- **MATERIALS PROVIDED**
BEGIN
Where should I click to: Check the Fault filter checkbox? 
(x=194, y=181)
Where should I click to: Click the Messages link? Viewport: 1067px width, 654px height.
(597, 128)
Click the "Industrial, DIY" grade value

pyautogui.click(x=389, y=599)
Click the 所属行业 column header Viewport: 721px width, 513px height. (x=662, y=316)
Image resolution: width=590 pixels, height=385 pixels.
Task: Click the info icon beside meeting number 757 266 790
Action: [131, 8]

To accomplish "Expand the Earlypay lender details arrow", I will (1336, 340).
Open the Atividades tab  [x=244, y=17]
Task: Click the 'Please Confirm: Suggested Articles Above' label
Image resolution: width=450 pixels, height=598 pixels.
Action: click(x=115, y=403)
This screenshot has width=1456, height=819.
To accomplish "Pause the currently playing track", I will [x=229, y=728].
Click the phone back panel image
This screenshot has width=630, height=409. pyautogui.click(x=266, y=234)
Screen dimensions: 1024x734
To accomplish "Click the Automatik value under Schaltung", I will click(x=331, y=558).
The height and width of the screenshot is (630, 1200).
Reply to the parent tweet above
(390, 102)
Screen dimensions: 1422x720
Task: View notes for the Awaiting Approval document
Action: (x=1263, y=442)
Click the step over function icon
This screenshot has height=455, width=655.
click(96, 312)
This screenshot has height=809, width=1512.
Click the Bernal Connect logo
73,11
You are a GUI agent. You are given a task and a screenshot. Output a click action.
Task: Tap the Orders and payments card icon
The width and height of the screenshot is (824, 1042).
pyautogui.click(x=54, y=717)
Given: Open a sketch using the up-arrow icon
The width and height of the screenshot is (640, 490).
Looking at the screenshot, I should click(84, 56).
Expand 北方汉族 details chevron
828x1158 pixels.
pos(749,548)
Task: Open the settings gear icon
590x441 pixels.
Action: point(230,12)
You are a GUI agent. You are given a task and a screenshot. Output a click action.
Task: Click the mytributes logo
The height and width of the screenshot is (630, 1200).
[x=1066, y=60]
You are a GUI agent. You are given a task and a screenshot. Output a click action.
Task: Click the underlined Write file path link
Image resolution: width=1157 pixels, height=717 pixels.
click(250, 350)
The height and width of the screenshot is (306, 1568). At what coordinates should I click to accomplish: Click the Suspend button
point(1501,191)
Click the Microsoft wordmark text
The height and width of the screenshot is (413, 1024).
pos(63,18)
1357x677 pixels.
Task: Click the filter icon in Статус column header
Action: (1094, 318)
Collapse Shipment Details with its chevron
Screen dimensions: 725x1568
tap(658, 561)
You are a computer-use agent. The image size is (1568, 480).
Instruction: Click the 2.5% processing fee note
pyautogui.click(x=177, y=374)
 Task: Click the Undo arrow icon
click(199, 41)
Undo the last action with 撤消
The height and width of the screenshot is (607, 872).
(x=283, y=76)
END
- **DESCRIPTION OF THE TASK**
Repeat back all entries verbatim.

- **RESULT OF THE TASK**
Where should I click to: Check the Fault filter checkbox? 
(x=194, y=181)
Where should I click to: Click the Messages link? Viewport: 1067px width, 654px height.
(597, 128)
Click the "Industrial, DIY" grade value

pyautogui.click(x=389, y=599)
Click the 所属行业 column header Viewport: 721px width, 513px height. (x=662, y=316)
Image resolution: width=590 pixels, height=385 pixels.
Task: Click the info icon beside meeting number 757 266 790
Action: [131, 8]

To accomplish "Expand the Earlypay lender details arrow", I will (1336, 340).
Open the Atividades tab  [x=244, y=17]
Task: Click the 'Please Confirm: Suggested Articles Above' label
Image resolution: width=450 pixels, height=598 pixels.
Action: click(x=115, y=403)
This screenshot has width=1456, height=819.
To accomplish "Pause the currently playing track", I will [x=229, y=728].
Click the phone back panel image
This screenshot has width=630, height=409. pyautogui.click(x=266, y=234)
Screen dimensions: 1024x734
To accomplish "Click the Automatik value under Schaltung", I will click(x=331, y=558).
The height and width of the screenshot is (630, 1200).
Reply to the parent tweet above
(390, 102)
Screen dimensions: 1422x720
Task: View notes for the Awaiting Approval document
Action: (x=1263, y=442)
Click the step over function icon
This screenshot has height=455, width=655.
click(96, 312)
This screenshot has height=809, width=1512.
Click the Bernal Connect logo
73,11
You are a GUI agent. You are given a task and a screenshot. Output a click action.
Task: Tap the Orders and payments card icon
The width and height of the screenshot is (824, 1042).
pyautogui.click(x=54, y=717)
Given: Open a sketch using the up-arrow icon
The width and height of the screenshot is (640, 490).
Looking at the screenshot, I should click(84, 56).
Expand 北方汉族 details chevron
828x1158 pixels.
pos(749,548)
Task: Open the settings gear icon
590x441 pixels.
Action: point(230,12)
You are a GUI agent. You are given a task and a screenshot. Output a click action.
Task: Click the mytributes logo
The height and width of the screenshot is (630, 1200).
[x=1066, y=60]
You are a GUI agent. You are given a task and a screenshot. Output a click action.
Task: Click the underlined Write file path link
Image resolution: width=1157 pixels, height=717 pixels.
click(250, 350)
The height and width of the screenshot is (306, 1568). At what coordinates should I click to accomplish: Click the Suspend button
point(1501,191)
Click the Microsoft wordmark text
The height and width of the screenshot is (413, 1024).
pos(63,18)
1357x677 pixels.
Task: Click the filter icon in Статус column header
Action: (1094, 318)
Collapse Shipment Details with its chevron
Screen dimensions: 725x1568
tap(658, 561)
You are a computer-use agent. The image size is (1568, 480).
Instruction: Click the 2.5% processing fee note
pyautogui.click(x=177, y=374)
 Task: Click the Undo arrow icon
click(199, 41)
Undo the last action with 撤消
The height and width of the screenshot is (607, 872).
(x=283, y=76)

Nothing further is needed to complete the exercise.